═════ ENTRIES SUPPLIED ═════

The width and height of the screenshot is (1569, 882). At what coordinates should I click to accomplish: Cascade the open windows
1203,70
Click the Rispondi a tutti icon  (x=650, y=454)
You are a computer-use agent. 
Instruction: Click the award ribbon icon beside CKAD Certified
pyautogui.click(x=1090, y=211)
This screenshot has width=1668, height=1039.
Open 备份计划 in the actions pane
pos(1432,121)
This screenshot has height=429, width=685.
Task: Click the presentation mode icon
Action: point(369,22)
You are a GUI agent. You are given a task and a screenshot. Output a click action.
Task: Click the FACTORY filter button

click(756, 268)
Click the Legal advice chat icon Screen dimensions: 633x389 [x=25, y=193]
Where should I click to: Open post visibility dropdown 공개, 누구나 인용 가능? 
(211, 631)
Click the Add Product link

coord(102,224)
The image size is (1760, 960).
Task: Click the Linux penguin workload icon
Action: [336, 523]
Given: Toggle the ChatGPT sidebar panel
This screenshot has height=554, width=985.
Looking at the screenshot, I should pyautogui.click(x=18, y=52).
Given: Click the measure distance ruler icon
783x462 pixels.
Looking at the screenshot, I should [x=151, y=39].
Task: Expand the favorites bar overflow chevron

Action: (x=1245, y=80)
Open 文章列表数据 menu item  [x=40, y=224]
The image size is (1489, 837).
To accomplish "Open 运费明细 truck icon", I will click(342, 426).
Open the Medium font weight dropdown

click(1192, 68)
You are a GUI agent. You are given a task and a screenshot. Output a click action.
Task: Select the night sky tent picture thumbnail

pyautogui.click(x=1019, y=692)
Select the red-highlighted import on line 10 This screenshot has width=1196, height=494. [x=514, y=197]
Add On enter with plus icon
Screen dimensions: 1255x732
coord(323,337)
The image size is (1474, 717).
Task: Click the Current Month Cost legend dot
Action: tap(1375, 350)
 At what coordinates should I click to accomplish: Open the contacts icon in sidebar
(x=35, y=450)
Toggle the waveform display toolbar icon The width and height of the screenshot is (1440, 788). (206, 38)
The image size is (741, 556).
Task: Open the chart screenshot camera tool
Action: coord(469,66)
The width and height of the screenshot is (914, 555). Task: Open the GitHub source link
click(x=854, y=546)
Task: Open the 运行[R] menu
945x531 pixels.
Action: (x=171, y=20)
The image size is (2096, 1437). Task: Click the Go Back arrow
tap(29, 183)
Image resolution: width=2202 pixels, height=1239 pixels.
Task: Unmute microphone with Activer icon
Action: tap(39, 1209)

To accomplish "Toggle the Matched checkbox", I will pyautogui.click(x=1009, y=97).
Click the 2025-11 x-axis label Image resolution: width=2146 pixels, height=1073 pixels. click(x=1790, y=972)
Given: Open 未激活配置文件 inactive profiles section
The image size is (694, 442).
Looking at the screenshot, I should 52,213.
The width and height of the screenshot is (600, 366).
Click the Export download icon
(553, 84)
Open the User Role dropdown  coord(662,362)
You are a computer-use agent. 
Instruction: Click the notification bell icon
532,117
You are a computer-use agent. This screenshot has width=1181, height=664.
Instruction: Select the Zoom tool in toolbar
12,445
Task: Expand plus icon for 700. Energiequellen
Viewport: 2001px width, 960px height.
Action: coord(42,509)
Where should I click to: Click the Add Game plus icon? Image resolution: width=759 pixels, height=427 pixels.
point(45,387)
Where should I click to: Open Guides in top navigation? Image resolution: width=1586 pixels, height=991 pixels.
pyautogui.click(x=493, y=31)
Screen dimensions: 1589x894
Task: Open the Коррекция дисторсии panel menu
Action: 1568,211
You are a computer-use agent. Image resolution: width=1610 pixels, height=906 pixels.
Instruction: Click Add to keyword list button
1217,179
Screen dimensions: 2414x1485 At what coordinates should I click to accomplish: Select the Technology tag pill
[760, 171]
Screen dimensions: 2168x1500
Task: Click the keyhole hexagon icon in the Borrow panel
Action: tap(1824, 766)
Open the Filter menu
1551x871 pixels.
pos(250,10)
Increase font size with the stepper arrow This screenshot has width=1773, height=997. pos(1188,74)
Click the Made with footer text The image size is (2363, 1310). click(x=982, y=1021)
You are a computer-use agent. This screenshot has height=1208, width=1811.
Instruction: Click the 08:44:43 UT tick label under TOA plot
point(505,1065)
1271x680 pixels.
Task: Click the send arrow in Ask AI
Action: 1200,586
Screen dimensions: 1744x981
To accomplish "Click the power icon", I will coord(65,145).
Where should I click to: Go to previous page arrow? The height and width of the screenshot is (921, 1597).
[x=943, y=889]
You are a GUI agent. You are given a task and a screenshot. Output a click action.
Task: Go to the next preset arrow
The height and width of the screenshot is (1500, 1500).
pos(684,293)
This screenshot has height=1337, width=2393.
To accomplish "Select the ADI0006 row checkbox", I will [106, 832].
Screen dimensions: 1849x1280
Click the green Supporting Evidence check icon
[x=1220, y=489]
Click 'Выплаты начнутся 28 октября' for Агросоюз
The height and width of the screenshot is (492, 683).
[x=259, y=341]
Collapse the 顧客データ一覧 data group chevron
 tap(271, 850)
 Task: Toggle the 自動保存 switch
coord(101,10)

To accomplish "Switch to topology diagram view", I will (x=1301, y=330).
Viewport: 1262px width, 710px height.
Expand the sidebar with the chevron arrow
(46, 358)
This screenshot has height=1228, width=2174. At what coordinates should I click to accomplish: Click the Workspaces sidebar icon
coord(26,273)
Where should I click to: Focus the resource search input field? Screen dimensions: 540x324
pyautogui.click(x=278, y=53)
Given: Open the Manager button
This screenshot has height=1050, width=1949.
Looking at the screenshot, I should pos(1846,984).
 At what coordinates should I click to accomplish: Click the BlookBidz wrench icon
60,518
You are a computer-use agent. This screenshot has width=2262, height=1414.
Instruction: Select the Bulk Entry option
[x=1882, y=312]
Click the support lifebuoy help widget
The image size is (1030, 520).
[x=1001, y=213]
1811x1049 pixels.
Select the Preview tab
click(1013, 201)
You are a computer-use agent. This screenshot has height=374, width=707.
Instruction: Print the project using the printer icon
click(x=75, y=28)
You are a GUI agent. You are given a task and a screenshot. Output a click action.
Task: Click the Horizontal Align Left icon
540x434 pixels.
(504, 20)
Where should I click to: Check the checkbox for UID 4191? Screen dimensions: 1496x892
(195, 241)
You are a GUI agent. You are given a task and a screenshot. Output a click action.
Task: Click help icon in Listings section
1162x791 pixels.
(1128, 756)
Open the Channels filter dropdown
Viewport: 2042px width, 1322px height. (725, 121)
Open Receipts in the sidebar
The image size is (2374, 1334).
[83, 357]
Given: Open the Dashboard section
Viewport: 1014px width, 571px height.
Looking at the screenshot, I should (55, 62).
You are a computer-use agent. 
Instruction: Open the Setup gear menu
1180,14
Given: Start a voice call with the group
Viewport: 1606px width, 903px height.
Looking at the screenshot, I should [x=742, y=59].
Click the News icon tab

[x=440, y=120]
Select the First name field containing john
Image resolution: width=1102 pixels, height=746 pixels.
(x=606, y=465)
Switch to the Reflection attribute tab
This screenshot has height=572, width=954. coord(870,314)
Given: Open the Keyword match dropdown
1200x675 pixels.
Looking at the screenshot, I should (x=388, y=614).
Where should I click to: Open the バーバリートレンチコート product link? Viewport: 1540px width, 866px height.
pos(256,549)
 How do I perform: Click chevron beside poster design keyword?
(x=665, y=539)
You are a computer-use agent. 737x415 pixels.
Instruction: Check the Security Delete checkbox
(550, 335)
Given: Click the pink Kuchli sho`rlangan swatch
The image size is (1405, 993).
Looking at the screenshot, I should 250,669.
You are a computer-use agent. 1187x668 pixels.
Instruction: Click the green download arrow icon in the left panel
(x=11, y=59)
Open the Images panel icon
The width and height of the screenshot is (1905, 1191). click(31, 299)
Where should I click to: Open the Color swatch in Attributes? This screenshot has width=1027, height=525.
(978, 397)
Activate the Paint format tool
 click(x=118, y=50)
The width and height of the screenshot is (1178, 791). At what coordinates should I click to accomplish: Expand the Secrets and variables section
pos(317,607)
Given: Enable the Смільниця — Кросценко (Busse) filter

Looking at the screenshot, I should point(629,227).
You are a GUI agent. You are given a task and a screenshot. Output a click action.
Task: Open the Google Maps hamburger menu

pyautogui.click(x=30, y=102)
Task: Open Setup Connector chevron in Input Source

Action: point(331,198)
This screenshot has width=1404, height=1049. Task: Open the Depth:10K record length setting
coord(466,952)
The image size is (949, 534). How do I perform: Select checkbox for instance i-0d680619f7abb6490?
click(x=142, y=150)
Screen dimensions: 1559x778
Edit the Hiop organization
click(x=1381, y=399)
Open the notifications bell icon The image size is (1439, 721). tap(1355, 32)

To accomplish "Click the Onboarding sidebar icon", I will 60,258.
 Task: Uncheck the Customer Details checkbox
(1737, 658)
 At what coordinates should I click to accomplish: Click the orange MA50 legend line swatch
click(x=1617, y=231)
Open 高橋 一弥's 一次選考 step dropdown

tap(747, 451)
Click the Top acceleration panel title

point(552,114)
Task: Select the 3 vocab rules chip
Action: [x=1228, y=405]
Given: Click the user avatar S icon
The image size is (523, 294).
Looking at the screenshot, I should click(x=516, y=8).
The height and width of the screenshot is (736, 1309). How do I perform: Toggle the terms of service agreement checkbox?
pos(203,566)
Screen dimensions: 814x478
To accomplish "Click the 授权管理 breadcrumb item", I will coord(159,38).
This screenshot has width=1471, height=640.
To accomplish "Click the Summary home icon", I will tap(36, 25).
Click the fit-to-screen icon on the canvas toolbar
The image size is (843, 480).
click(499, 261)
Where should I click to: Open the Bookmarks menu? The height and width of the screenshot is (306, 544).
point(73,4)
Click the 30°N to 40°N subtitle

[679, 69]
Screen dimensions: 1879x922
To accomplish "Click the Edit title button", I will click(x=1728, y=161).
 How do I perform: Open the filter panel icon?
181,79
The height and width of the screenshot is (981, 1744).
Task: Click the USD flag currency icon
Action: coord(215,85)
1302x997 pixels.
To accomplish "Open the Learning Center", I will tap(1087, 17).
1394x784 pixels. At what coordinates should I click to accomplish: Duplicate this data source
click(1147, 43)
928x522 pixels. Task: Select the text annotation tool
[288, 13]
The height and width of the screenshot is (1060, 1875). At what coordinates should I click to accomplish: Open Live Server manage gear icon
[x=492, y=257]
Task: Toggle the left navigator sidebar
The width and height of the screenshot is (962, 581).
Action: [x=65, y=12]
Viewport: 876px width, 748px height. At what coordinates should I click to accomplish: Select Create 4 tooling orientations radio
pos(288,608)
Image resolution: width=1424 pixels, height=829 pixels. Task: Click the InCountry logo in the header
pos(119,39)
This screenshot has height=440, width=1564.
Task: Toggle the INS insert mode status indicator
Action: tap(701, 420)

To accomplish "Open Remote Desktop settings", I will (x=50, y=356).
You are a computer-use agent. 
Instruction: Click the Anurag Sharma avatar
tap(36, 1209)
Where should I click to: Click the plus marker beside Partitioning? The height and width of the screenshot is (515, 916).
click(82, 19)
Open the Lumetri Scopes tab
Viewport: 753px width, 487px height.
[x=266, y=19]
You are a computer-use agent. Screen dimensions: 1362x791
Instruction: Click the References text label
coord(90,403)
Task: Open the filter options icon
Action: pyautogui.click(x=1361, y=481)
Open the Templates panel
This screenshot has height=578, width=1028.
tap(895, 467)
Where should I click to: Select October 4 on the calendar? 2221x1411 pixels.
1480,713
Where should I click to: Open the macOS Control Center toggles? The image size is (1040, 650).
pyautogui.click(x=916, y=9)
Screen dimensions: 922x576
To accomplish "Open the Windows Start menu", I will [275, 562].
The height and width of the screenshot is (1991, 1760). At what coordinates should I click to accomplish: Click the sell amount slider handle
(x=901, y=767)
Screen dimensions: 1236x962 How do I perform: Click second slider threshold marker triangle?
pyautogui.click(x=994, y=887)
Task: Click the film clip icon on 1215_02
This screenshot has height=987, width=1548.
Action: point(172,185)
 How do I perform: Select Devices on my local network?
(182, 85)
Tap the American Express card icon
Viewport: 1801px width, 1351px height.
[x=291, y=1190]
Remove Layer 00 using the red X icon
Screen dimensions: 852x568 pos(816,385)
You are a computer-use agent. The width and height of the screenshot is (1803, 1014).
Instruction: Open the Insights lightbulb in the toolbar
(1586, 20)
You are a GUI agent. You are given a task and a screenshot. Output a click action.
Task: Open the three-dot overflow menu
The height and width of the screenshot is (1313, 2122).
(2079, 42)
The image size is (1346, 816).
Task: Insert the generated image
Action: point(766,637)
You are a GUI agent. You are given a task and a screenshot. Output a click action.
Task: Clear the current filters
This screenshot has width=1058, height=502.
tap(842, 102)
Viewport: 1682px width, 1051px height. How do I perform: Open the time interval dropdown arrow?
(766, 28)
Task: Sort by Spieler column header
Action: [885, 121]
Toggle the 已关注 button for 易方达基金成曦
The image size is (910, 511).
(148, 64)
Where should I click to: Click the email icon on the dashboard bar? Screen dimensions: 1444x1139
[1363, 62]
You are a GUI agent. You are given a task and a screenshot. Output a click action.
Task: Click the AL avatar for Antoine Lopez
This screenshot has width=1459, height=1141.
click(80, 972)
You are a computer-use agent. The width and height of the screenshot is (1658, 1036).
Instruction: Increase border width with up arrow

═════

▶ [PROBLEM TO SOLVE]
The word "Start" appears in some lines of the data. Copy every one of those lines.

▶ [TASK RESPONSE]
Given: Start a voice call with the group
To accomplish "Open the Windows Start menu", I will [275, 562].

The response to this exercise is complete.